Artificial Intelligence (AI) Chatbots like OpenAI’s ChatGPT are capable of performing tasks from generating code to writing article summaries. However, they can also potentially provide information that could be harmful. To prevent this from happening, developers use a process called red-teaming, where human testers write prompts to identify unsafe responses in the model. Nevertheless, this process isn’t fully effective, as some unsafe prompts may be missed due to the immense number of possibilities.
Recognizing this gap, a team of researchers from MIT’s Improbable AI Lab and the MIT-IBM Watson AI Lab sought to improve this strategy using machine learning. They built a red-team large language model that generates different prompts which could trigger a range of undesirable responses from a chatbot being tested.
The new process encourages the red-team model to be “curious” and write novel prompts that prompt the target model to give toxic responses. This innovative method outperformed human testers and other machine learning approaches by eliciting more distinct and increasingly toxic responses from the chatbot under test. The main contributor to this improved performance was the use of curiosity-driven exploration, where the red-team model was encouraged to generate diverse prompts to stimulate diverse replies.
Lead author Zhang-Wei Hong elaborated on the issue, explaining that every large language model goes through an extensive period of red-teaming to ensure its safety. This process, however, is not sustainable for rapid rollouts, hence the need for a speedier, more effective model.

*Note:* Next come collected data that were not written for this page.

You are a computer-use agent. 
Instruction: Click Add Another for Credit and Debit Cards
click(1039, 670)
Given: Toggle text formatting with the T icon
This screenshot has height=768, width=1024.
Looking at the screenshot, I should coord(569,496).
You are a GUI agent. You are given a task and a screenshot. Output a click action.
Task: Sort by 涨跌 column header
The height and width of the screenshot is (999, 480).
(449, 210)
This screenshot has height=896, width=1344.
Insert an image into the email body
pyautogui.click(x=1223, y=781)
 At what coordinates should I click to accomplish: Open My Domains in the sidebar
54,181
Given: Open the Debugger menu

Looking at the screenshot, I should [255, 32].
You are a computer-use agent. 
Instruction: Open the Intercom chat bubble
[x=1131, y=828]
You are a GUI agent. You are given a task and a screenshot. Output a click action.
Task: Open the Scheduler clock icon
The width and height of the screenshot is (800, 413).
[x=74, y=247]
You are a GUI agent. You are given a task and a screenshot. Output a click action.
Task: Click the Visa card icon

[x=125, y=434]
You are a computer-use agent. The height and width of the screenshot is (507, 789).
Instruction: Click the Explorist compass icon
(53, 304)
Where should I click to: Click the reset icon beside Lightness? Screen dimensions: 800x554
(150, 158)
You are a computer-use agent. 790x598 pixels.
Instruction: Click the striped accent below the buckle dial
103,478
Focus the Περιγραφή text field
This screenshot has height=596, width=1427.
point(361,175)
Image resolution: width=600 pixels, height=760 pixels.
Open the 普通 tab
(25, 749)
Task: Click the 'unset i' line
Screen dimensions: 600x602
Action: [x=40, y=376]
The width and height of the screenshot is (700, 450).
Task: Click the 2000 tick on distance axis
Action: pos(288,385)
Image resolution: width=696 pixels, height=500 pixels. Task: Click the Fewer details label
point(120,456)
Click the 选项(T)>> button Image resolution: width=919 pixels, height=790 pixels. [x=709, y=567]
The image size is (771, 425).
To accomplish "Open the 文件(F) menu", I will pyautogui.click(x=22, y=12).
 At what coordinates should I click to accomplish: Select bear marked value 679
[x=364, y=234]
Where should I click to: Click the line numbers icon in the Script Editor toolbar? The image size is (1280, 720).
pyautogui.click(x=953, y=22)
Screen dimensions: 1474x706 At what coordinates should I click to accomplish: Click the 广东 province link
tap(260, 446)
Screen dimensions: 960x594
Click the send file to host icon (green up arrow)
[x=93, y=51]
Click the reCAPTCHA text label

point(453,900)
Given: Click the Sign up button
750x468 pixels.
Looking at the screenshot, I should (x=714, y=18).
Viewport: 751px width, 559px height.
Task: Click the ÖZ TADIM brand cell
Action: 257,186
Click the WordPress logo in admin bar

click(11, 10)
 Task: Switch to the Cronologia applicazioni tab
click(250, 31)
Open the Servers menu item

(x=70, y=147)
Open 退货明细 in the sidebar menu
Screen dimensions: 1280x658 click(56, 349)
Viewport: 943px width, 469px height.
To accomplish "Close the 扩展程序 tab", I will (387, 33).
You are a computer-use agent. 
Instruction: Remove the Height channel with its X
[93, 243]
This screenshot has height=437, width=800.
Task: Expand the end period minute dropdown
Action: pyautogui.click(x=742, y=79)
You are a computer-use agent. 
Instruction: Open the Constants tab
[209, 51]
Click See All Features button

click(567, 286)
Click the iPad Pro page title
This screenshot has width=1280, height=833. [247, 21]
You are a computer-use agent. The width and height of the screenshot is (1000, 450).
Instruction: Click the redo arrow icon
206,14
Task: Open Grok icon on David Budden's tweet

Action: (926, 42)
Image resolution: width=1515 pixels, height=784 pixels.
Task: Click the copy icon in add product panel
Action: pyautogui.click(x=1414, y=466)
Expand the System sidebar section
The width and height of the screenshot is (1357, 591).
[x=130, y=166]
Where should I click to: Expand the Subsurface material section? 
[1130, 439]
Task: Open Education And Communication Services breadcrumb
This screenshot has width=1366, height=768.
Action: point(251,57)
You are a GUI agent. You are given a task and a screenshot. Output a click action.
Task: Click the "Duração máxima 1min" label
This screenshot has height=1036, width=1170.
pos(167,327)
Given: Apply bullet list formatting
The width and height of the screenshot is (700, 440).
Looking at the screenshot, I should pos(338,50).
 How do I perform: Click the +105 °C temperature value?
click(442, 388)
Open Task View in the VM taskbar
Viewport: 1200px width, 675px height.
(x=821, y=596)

In terms of reinforcement learning, the researchers from MIT have rewarded their red-team model for triggering toxic responses from the chatbot. One of the challenges with that approach is that the model tended to keep generating similar prompts. By using the strategy of curiosity-driven exploration and rewarding new prompts, the red-team model has been able to elicit even more toxic responses with its unique prompts.
The researchers adopted a multi-pronged approach to fostering curiosity in the red-team model. They included an entropy bonus to foster randomness, novelty rewards based on word similarity and semantic similarity, and a bonus for natural language usage to avoid nonsensical generation of text.
The strategy has been successful. When pitted against other automated methods, the MIT model outscored the benchmarks on toxicity and diversity of responses. It also effectively drew out unsafe responses from a chatbot that had been fine-tuned to avoid giving toxic answers.
Researchers plan to expand the red-team model’s capability for a wider variety of topics. They also plan to use large language models as toxic classifiers. For instance, a company policy document could train the toxicity classifier, and a red-team model could then test a chatbot against company policy violations.
The research was funded partially by Hyundai Motor Company, Quanta Computer Inc., Amazon Web Services, the U.S. Army Research Office, and several other agencies. As we continue to see a rising number of AI models, efforts like this are crucial for ensuring we have safer, reliable AI tools.